[Saved data entries]

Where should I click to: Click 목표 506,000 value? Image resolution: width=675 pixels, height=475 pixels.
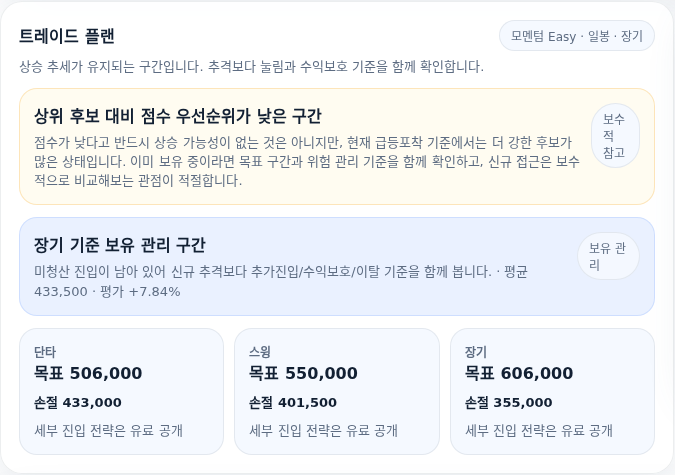[88, 373]
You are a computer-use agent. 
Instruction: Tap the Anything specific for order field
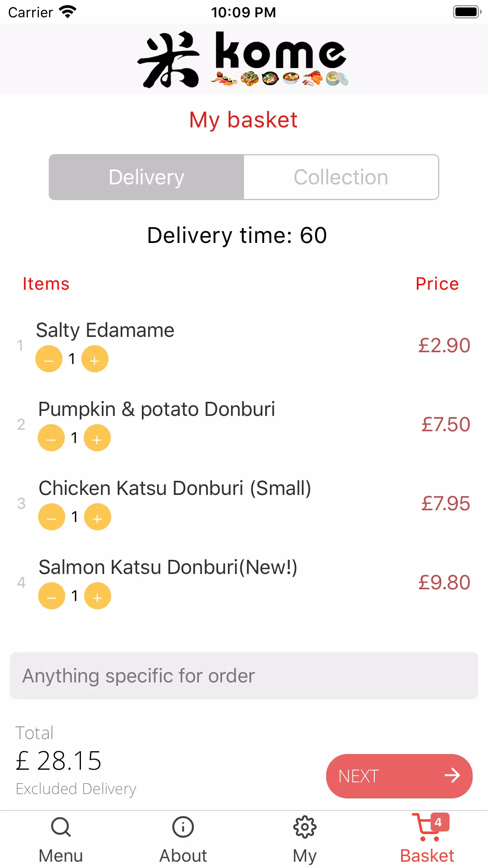[244, 676]
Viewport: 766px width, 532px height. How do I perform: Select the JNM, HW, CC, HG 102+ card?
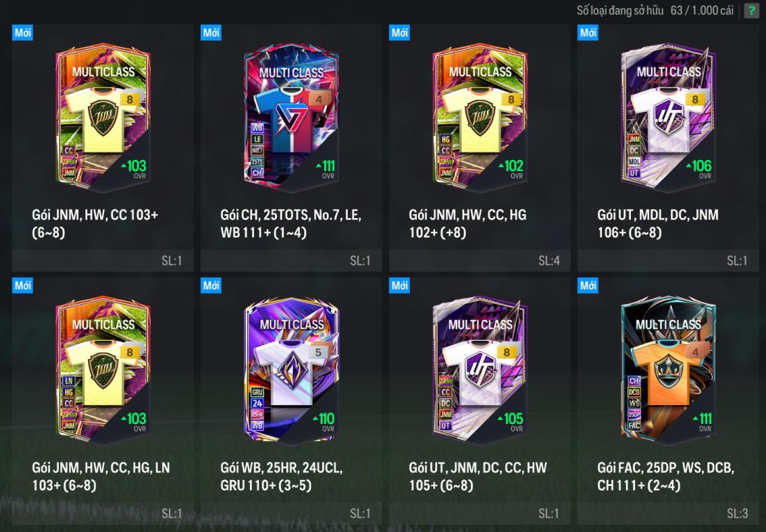coord(480,148)
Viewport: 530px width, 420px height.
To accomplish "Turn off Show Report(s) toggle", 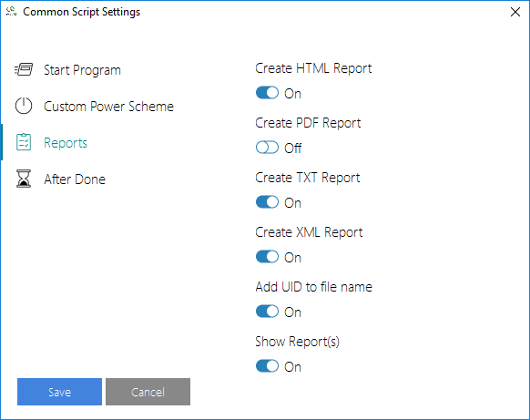I will point(267,366).
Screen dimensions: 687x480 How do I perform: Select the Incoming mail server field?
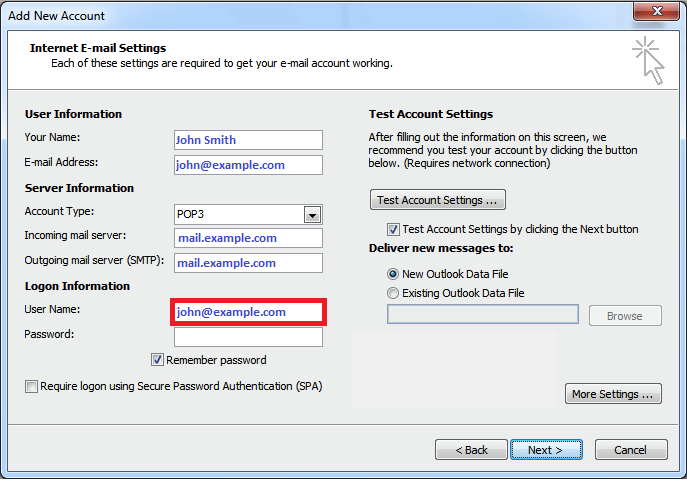(x=248, y=238)
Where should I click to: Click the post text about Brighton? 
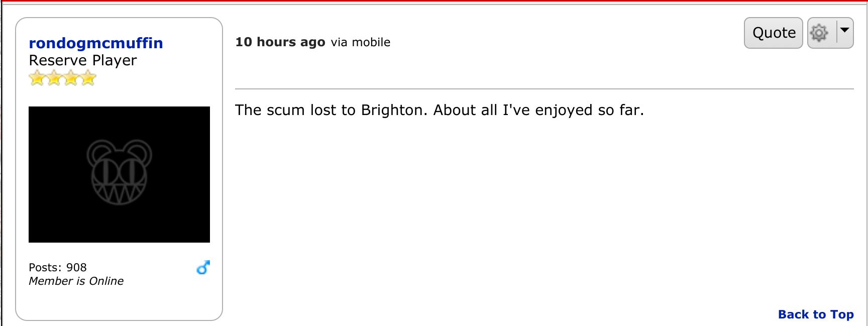[440, 110]
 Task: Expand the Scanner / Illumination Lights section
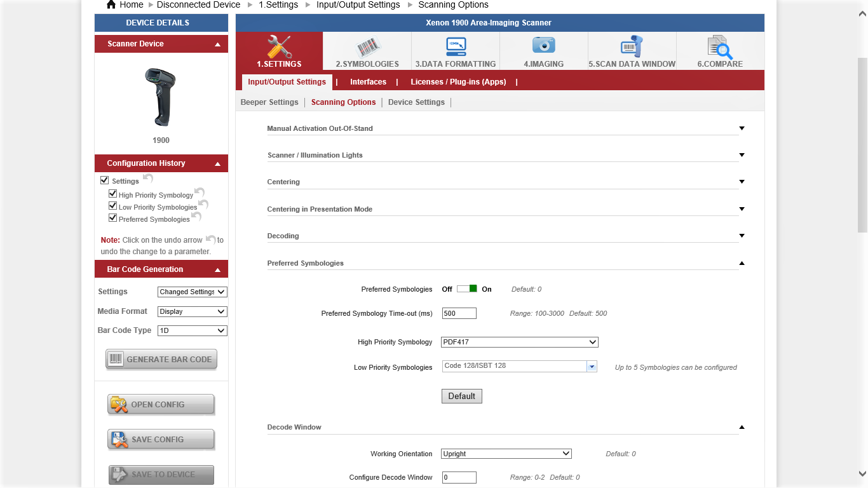[x=742, y=155]
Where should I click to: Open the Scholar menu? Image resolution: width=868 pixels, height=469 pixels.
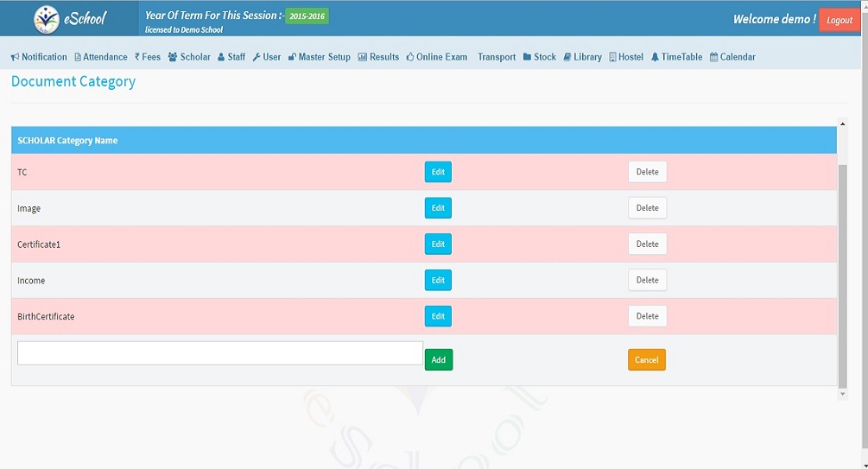click(189, 57)
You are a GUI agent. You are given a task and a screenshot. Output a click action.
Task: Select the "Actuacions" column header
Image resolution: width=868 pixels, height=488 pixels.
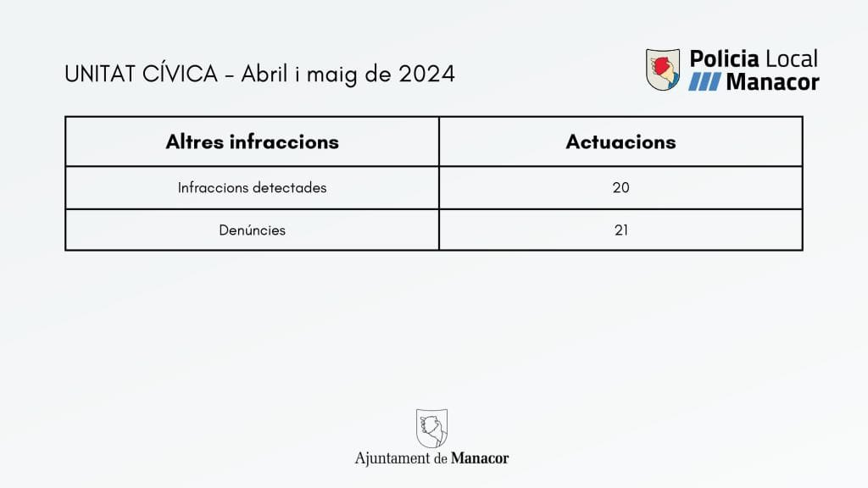tap(620, 141)
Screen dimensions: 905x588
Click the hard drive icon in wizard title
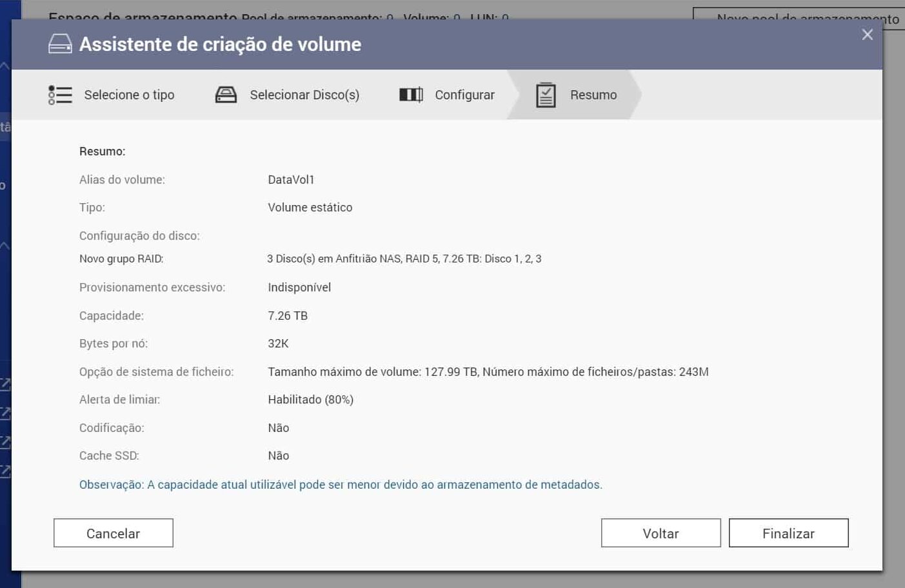point(60,44)
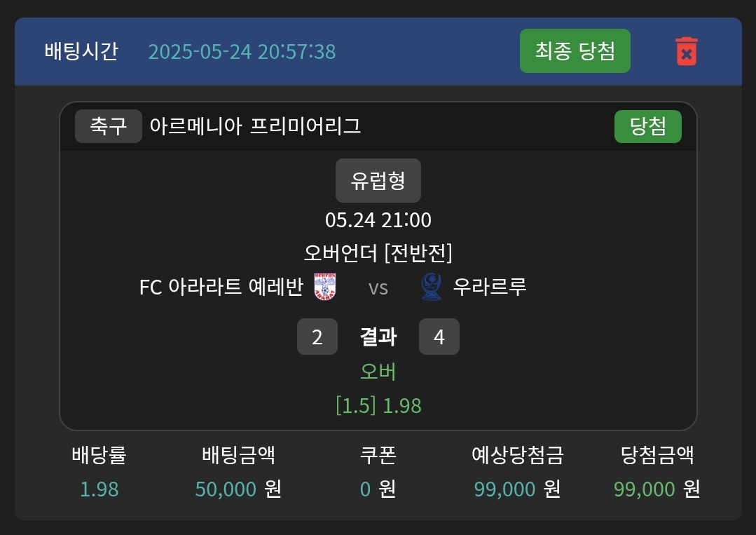Click the 배당률 value 1.98
Viewport: 756px width, 535px height.
click(99, 489)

[Exercise objective]: Output exactly those lines of the data above that run from the line with "Screen dimensions: 687x480" up to and including the line with "Screen dimensions: 905x588". No pictures go in.

[Exercise result]:
Screen dimensions: 687x480 How do I perform: Select the Incoming mail server field?
(x=248, y=238)
Where should I click to: Click the post text about Brighton? 
[440, 110]
 Task: Expand the Scanner / Illumination Lights section
[x=742, y=155]
Where should I click to: Open the Scholar menu? Image resolution: width=868 pixels, height=469 pixels.
click(189, 57)
You are a GUI agent. You are given a task and a screenshot. Output a click action.
Task: Select the "Actuacions" column header
Image resolution: width=868 pixels, height=488 pixels.
tap(620, 141)
Screen dimensions: 905x588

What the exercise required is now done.